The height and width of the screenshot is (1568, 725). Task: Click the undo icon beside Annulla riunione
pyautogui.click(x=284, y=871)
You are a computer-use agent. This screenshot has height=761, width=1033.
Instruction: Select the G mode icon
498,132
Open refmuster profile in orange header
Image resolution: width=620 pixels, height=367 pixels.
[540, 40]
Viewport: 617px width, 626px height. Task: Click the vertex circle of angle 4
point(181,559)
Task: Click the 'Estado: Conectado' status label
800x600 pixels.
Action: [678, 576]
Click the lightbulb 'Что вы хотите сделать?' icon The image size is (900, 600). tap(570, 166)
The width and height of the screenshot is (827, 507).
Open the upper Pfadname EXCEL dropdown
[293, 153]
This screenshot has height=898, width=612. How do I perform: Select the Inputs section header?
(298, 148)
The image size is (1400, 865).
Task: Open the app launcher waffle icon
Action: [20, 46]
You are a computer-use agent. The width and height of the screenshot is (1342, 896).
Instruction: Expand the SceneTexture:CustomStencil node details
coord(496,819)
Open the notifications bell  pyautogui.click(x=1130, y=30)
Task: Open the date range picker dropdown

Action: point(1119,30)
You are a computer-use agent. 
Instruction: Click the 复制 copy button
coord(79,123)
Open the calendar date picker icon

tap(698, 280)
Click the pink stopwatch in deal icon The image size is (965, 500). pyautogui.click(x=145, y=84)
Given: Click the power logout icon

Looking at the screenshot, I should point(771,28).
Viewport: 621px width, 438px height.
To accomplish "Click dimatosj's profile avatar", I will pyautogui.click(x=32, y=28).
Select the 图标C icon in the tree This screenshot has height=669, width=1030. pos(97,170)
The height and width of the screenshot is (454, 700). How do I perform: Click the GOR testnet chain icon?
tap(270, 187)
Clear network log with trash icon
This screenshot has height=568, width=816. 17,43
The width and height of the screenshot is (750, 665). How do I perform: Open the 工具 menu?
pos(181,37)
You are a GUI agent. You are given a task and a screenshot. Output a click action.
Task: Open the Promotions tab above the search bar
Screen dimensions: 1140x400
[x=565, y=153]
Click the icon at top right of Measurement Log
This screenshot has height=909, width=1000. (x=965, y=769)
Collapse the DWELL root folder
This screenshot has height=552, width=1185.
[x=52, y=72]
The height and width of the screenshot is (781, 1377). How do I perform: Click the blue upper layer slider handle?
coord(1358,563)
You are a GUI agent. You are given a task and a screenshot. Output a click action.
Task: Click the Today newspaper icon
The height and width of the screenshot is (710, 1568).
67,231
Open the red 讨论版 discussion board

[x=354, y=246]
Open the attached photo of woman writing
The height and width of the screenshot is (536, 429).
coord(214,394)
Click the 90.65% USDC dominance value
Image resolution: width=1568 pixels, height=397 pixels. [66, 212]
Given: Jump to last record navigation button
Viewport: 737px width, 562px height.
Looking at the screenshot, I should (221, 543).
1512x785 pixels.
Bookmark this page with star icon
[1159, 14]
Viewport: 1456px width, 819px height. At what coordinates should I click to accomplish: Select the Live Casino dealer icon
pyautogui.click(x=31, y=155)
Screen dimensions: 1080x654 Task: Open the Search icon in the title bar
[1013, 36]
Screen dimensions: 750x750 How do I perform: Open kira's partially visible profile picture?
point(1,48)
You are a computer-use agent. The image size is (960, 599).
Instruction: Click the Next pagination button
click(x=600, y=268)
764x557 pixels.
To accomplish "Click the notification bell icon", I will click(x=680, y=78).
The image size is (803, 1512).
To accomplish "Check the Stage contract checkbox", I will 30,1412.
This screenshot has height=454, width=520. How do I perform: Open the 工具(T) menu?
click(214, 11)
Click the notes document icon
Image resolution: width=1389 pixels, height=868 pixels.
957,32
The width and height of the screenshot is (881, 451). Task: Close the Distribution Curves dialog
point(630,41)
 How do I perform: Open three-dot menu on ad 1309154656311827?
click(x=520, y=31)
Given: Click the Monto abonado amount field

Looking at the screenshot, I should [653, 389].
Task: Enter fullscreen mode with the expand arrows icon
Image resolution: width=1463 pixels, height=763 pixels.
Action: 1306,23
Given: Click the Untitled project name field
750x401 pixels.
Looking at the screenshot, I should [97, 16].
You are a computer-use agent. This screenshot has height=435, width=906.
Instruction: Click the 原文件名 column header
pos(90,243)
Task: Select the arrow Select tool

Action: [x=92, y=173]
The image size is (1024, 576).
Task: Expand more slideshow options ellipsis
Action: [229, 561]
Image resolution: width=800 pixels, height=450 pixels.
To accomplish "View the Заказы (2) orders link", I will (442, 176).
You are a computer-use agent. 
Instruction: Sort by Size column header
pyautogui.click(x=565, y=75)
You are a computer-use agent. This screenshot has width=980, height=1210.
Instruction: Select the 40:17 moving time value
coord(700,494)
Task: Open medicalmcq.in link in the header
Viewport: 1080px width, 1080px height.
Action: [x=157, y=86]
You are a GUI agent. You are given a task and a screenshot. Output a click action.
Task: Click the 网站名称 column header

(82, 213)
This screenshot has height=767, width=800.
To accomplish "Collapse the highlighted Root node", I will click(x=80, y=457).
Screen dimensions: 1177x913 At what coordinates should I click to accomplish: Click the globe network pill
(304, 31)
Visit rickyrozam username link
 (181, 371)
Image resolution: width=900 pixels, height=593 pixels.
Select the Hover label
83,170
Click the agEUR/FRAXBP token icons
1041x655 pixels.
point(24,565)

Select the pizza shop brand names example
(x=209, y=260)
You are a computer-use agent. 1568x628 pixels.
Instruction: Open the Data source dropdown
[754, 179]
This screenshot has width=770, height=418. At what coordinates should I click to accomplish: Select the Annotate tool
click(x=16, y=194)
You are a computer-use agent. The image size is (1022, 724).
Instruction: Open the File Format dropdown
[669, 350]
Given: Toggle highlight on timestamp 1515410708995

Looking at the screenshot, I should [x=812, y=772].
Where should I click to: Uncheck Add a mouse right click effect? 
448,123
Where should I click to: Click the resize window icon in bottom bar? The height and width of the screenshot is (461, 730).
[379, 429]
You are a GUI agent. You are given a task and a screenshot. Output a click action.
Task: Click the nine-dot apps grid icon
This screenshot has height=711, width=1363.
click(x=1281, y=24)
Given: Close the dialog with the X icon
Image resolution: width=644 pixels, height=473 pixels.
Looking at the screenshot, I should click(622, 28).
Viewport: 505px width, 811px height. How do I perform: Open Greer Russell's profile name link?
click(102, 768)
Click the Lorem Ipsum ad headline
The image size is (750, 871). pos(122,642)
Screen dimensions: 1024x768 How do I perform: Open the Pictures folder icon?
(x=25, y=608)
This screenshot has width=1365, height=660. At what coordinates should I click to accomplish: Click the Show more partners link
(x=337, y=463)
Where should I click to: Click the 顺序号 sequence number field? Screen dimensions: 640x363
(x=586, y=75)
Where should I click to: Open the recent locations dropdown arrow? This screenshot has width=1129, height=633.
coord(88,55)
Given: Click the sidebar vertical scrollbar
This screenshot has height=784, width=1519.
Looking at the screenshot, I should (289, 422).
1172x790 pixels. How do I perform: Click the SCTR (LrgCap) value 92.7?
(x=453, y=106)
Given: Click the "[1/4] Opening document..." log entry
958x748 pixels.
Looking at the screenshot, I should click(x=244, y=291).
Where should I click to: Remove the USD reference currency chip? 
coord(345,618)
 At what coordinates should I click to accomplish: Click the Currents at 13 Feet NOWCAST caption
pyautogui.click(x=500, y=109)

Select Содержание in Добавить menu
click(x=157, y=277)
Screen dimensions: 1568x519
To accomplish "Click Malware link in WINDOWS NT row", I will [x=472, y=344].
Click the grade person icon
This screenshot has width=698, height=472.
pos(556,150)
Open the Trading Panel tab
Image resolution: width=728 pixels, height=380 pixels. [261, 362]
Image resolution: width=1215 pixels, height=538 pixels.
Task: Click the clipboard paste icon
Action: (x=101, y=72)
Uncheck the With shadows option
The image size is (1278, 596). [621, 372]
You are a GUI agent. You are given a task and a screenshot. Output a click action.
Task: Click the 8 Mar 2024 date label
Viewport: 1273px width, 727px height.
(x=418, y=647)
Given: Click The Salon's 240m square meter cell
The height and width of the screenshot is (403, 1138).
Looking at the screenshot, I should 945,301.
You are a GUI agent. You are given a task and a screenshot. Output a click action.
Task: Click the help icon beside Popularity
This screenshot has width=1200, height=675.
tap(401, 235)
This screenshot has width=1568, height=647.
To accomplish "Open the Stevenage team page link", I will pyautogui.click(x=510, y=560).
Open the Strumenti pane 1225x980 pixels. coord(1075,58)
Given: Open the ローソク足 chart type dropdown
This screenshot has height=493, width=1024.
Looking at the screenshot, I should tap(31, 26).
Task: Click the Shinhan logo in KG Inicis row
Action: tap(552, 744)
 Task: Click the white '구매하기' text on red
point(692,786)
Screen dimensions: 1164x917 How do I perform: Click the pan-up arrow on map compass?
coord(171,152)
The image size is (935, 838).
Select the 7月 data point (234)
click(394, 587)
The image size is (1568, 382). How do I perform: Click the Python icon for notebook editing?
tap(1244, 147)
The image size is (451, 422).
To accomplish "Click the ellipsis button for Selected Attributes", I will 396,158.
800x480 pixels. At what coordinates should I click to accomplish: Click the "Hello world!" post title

- Your instructions -
A word-for-word copy of the entries, from the first line through the line containing "Open refmuster profile in orange header", is the whole answer.

- Your response -
The height and width of the screenshot is (1568, 725). Task: Click the undo icon beside Annulla riunione
pyautogui.click(x=284, y=871)
You are a computer-use agent. This screenshot has height=761, width=1033.
Instruction: Select the G mode icon
498,132
Open refmuster profile in orange header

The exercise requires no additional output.